The study included around 12,000 patients
with 49,169 person-years (PY) of follow-up. Over the course of
follow-up, there
were 1083 incident TB cases (incidence rate (IR)=2.2/100PY); 95%
confidence
interval (CI):2,1 to 2.3). Males had a somewhat higher incidence rate than
women,
2.4/100PY (95% CI 2.2 to 2.4 vs 1.9/100PY (95% CI 1.7 to 2.1). Among those
with CD4
cells below 200mm3, the incidence rate was 3.1/100PY (95% CI 2.8 to 3.4) but
people
with higher CD4 cell counts had lower incidence rates.
The provision of IPT reduced the incidence
rate of TB from 2.3/100PY (95% CI 2.2 to 2.4) down to 1.5/100PY (95% CI
1.2 to 1.9)
–
a drop of 35%. ART also reduced the risk from an incidence rate of
3.4/100PY
(95% CI 3.1 to 3.7) among those not on ART to 1.7/100PY (95% CI 1.6 to 1.8) on
ART
–
a drop of 50%.
Results were then stratified for all the
patient by TST status.
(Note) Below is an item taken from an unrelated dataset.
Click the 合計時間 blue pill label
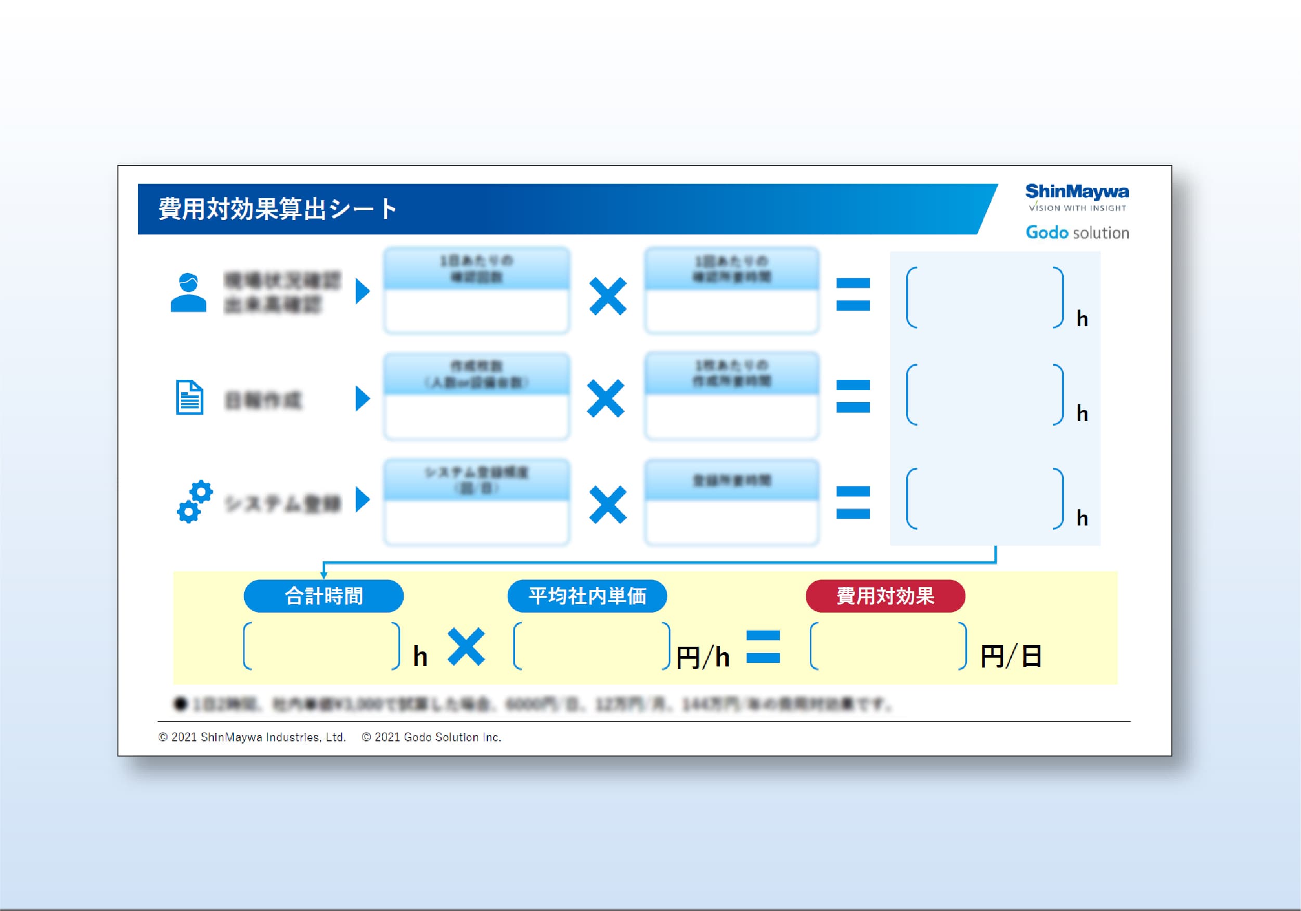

The background incidence rate remains the same at
2.2/100PY, but the incidence rate for those who were TST-positive who
did not
go onto IPT was extremely high at 14.9/100PY (95% CI 12.8 to 17.5).
However, when
those TST-positive people were given IPT, there was a reduction of
around 90%,
with an incidence rate of 1.6/100PY (95% CI 1.3 to 2.1).
Among TST negatives, there were low rates
of TB whether given IPT or not (consistent
with last year’s findings from the BOTUSA trial).
However, the group that the study team was
most interested in were the TST unknowns (who were never tested). Among
this
population, IPT achieved a 50% reduction in TB incidence, going from an
incidence rate of 2.5/100PY (95% CI 2.3 to 2.7) for those not on IPT down
to
1.2/100PY (95% CI 0.7 to 20). (It should be noted that far fewer in this
group got
IPT, however).
Then the researchers stratified this group
of ‘unknowns’ based upon whether they were on ART. Giving IPT to people
who
were taking ART reduced the incidence of TB by about 35% (from 1.7/100PY
(95%
CI 1.6 to 2.0) to 1.1/100PY (95% CI 0.6 to 2.0, although these confidence
intervals overlap). Among the ‘unknowns’ not on ART, there was an
approximately
60% reduction in those who received IPT from 3.8/100PY (95% CI 3.4 to 4.3)
to
1.4/100PY (95% CI 0.4 to 4.3)
– although again these confidence intervals
overlap,
probably because few people not on ART had been put on IPT.
But what would happen if the TST were not
performed (or at least didn’t need to be performed for a person to get
IPT)?
The researchers
looked at the data on at all the people who were eligible for a TST from
the
time the intervention began at the clinic, and followed them until they received IPT, received a TB diagnosis, died, or the follow-up ended.
What they
found was a rate of 1.5/100PY (95% CI 1.3 to 1.7) for the group overall.
The rates
were higher for those who were on follow-up for 6 months or 12 months.
“What this means is that if we had given IPT
to these patients instead of making them wait to get a TST and act upon
that
result into for their TST, we could have prevented a large amount of TB
at an
earlier time,” said Dr Golub.
Theresearchers then looked at people who were eligible for a TST, and followed them until one was performed (and a result was received). Among those who were categorised as 'unknown' and then tested positive, the incidence rate was extremely high, at 22.0/100PY (95% CI 17.3 to 27.6). The incidence was very low among those who tested TST-negative but was twice as high among those who remained unknown, at 1.9/100PY (95% CI 1.6 to 2.3). These results again underscore that TB cases could be prevented by earlier IPT among TST unknowns.